Le nuove norme Ue sulla pesca fanno sparire dalle tavole un pesce italiano su tre, con il divieto della pesca strascico che va a colpire il settore più produttivo della Flotta Italia, aprendo la strada a una vera e propria invasione di prodotto dall’estero ma anche cancellando dai menu i piatti più noti. A lanciare l’allarme è Coldiretti Impresapesca dal porto di San Benedetto del Tronto, uno dei più importanti scali pescherecci italiani, dove il Villaggio contadino apre con la clamorosa protesta dei pescatori con il Ministro dell’agricoltura e la sovranità alimentare Francesco Lollobrigida sarà presente il presidente della Coldiretti Ettore Prandini.
Il piano d’azione presentato dal Commissario europeo alla Pesca e all’Ambiente Virginijus Sinkevicius, con l’obiettivo di essere presto tradotto in una direttiva o in un regolamento vincolanti per gli Stati membri, va a penalizzare gravemente – spiega Coldiretti Impresapesca – le marinerie tricolori e gli stessi consumi di pesce, uno dei prodotti cardine della Dieta mediterranea.

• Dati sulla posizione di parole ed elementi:
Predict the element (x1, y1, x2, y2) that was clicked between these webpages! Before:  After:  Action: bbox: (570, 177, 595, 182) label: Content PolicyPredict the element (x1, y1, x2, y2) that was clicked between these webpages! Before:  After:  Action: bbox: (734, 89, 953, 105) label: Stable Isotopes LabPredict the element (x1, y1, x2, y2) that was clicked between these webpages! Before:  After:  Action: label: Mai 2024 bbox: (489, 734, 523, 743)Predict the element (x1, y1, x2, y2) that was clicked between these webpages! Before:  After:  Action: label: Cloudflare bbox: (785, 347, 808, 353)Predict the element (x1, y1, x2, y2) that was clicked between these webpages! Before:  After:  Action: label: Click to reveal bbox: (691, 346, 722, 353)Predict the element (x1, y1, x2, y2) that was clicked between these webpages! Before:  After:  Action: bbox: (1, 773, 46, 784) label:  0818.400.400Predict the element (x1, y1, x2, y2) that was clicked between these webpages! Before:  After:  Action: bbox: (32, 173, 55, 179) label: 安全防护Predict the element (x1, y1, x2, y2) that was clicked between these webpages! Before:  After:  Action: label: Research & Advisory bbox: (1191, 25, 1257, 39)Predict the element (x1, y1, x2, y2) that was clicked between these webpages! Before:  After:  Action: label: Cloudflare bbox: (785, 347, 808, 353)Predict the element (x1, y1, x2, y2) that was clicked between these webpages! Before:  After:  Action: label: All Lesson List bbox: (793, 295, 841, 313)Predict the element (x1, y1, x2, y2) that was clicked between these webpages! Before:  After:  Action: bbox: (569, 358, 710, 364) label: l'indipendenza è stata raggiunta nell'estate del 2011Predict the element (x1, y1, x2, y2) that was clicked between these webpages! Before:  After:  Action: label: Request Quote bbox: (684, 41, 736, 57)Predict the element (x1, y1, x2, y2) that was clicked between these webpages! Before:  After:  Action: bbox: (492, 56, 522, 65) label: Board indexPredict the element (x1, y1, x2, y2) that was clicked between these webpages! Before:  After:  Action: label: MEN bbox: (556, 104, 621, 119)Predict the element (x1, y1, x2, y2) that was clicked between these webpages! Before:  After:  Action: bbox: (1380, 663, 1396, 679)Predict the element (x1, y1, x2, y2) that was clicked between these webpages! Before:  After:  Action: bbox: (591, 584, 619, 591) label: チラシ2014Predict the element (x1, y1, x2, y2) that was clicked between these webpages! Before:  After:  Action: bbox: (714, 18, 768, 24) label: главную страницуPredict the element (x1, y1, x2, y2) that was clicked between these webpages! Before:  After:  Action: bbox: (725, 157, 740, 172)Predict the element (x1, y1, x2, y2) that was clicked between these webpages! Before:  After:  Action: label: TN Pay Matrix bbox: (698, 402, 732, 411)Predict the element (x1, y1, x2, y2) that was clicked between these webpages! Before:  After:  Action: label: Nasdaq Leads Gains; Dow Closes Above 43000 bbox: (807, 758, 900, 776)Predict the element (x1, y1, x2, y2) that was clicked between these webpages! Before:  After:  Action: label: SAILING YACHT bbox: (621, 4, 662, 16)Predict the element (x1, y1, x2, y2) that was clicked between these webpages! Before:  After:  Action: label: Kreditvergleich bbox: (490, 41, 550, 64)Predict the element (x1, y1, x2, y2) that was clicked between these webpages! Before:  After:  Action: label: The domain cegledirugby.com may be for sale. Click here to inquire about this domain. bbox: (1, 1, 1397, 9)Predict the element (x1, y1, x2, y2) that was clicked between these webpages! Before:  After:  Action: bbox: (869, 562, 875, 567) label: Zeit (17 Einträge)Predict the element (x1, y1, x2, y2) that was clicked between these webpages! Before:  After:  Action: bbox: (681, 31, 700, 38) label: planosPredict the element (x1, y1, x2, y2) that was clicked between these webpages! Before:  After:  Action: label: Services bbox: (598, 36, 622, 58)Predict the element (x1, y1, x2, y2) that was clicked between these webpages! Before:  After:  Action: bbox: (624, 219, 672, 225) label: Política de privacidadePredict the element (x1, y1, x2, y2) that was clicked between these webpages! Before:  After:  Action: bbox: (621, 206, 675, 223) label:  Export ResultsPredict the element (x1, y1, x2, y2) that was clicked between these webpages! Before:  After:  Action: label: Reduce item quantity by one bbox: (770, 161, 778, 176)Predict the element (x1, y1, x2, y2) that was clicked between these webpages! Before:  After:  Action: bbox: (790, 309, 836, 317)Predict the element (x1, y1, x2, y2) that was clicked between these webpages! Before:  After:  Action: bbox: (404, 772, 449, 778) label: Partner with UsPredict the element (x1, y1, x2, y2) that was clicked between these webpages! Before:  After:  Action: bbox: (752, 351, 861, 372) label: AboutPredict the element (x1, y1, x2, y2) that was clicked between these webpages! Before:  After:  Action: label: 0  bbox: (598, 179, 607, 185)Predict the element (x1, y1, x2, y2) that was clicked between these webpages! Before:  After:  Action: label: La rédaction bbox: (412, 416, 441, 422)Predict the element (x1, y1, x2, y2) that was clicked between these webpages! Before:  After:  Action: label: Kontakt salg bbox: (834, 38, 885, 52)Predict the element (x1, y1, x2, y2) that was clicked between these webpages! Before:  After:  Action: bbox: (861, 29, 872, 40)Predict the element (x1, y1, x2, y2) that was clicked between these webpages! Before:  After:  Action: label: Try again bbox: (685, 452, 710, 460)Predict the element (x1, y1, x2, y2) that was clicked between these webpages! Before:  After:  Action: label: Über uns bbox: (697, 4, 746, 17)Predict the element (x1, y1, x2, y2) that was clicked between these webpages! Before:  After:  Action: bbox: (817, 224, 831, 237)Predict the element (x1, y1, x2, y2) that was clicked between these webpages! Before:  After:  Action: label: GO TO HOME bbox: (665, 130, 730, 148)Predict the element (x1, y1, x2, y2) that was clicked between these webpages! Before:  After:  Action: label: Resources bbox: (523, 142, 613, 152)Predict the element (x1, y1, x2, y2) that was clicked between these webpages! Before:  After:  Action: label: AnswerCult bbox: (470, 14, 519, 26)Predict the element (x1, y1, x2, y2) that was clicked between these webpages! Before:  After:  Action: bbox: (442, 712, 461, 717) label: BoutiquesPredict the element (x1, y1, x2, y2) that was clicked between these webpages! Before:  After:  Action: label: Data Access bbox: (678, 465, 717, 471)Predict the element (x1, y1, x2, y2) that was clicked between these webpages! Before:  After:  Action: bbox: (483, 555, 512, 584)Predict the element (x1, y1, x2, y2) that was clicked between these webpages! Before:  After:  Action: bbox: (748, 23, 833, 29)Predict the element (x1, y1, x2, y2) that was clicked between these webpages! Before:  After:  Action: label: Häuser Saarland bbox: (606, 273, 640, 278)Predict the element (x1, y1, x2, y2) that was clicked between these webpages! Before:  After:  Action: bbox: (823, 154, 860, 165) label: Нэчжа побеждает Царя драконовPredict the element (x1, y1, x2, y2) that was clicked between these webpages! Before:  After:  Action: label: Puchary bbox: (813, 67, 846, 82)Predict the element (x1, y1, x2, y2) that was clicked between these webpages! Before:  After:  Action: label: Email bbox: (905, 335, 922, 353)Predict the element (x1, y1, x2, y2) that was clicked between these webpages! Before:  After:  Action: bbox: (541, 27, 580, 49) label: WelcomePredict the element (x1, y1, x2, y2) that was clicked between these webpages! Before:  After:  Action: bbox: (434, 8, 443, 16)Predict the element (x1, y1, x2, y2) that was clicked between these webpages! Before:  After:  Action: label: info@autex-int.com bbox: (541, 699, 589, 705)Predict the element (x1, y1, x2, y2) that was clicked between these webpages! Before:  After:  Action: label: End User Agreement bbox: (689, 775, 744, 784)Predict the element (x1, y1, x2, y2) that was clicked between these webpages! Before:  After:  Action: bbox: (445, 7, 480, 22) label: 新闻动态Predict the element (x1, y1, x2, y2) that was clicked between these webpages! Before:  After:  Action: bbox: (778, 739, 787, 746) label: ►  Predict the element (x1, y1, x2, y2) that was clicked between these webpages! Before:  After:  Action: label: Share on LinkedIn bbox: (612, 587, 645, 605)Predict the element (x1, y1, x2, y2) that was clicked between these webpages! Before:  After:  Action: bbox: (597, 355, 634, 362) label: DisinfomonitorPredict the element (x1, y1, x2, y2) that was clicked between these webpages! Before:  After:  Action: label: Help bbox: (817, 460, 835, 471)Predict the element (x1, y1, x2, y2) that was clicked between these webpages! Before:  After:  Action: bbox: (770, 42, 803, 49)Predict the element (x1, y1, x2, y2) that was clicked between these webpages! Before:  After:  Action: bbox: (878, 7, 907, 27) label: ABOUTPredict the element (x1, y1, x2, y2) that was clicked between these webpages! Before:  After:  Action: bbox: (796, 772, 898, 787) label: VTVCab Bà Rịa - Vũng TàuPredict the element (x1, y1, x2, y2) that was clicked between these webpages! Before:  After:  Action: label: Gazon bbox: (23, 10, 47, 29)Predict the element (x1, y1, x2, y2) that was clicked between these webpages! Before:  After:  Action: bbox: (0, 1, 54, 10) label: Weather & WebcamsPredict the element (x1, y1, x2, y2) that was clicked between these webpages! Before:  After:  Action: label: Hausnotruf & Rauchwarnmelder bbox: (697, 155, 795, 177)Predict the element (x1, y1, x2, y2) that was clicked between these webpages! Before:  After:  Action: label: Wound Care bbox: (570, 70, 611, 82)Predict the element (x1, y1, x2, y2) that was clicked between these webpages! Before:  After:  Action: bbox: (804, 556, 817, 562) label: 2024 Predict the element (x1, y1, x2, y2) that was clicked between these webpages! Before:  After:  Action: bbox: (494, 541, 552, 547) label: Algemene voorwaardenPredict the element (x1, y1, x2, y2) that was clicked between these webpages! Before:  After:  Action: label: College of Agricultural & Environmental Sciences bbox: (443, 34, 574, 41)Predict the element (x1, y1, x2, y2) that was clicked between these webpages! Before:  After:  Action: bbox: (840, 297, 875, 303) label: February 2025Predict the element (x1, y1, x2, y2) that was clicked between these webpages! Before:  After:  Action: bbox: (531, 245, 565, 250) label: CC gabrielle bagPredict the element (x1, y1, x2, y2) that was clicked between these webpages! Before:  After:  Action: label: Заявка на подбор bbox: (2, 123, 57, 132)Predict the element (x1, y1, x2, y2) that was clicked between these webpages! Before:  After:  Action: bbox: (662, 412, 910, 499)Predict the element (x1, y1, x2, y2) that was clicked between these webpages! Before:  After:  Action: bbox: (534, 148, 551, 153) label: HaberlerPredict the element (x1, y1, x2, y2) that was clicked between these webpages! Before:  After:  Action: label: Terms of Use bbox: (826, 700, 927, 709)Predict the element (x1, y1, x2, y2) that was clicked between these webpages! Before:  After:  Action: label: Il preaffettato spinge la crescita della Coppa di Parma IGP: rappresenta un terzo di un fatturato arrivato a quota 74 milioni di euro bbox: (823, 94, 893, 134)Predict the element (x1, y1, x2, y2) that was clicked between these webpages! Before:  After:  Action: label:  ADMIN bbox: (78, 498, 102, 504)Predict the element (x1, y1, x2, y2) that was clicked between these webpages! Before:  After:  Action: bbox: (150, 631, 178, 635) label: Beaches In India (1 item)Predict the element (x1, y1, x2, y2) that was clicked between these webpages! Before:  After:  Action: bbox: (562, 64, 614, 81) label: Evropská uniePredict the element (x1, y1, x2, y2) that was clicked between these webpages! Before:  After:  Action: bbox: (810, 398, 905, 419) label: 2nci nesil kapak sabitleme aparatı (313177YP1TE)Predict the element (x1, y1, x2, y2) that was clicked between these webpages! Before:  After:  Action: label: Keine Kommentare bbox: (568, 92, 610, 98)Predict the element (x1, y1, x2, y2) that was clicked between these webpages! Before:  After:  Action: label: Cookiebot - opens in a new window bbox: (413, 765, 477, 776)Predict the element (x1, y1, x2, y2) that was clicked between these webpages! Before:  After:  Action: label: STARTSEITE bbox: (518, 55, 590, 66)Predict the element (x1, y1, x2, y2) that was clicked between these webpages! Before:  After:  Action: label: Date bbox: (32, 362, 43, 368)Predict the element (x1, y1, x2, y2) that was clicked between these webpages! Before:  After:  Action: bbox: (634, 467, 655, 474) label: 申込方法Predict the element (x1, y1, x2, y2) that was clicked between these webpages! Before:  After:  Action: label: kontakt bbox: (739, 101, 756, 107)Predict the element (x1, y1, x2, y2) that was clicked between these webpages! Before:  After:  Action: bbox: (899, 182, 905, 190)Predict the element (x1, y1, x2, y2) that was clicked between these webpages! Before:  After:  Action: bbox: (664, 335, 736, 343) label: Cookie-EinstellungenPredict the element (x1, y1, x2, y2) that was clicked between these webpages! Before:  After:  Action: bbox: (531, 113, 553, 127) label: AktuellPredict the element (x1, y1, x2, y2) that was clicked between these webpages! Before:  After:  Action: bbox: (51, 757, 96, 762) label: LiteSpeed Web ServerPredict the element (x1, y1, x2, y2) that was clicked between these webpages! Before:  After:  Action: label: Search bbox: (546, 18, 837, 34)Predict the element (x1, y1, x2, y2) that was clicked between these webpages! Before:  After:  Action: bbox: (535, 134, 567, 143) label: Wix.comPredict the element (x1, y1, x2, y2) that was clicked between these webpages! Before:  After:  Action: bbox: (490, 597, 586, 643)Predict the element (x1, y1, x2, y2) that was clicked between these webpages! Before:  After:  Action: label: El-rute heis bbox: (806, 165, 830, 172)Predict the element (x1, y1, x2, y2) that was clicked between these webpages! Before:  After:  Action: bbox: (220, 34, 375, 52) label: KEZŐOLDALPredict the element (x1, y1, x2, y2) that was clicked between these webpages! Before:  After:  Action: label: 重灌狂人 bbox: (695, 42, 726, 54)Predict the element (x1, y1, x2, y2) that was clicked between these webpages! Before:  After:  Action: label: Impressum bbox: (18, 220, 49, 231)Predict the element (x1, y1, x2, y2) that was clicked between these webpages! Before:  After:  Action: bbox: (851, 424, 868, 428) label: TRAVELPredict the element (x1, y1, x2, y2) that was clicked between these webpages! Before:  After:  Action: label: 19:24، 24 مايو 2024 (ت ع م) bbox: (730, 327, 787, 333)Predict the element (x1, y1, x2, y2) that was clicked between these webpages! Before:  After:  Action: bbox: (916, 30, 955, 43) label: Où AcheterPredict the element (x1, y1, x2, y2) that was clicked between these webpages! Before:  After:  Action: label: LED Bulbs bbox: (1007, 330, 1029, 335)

• Compito assegnato 1:
Riporta il passo dell'estratto sulla pesca che va da "Il piano d’azione" fino a "della Dieta mediterranea.".
• Compito assegnato 2:
Rispondi a queste domande sull'estratto relativo alle norme Ue sulla pesca:
(a) Quale quota del pesce italiano sparirebbe dalle tavole con le nuove norme?
(b) Da quale porto Coldiretti Impresapesca lancia l'allarme?
(c) Chi ha presentato il piano d'azione?
Le righe sono materiale a sé, distinto dall'estratto.

• Risposta completa 1:
Il piano d’azione presentato dal Commissario europeo alla Pesca e all’Ambiente Virginijus Sinkevicius, con l’obiettivo di essere presto tradotto in una direttiva o in un regolamento vincolanti per gli Stati membri, va a penalizzare gravemente – spiega Coldiretti Impresapesca – le marinerie tricolori e gli stessi consumi di pesce, uno dei prodotti cardine della Dieta mediterranea.

• Risposta completa 2:
(a) Un pesce italiano su tre.
(b) Dal porto di San Benedetto del Tronto.
(c) Il Commissario europeo alla Pesca e all'Ambiente Virginijus Sinkevicius.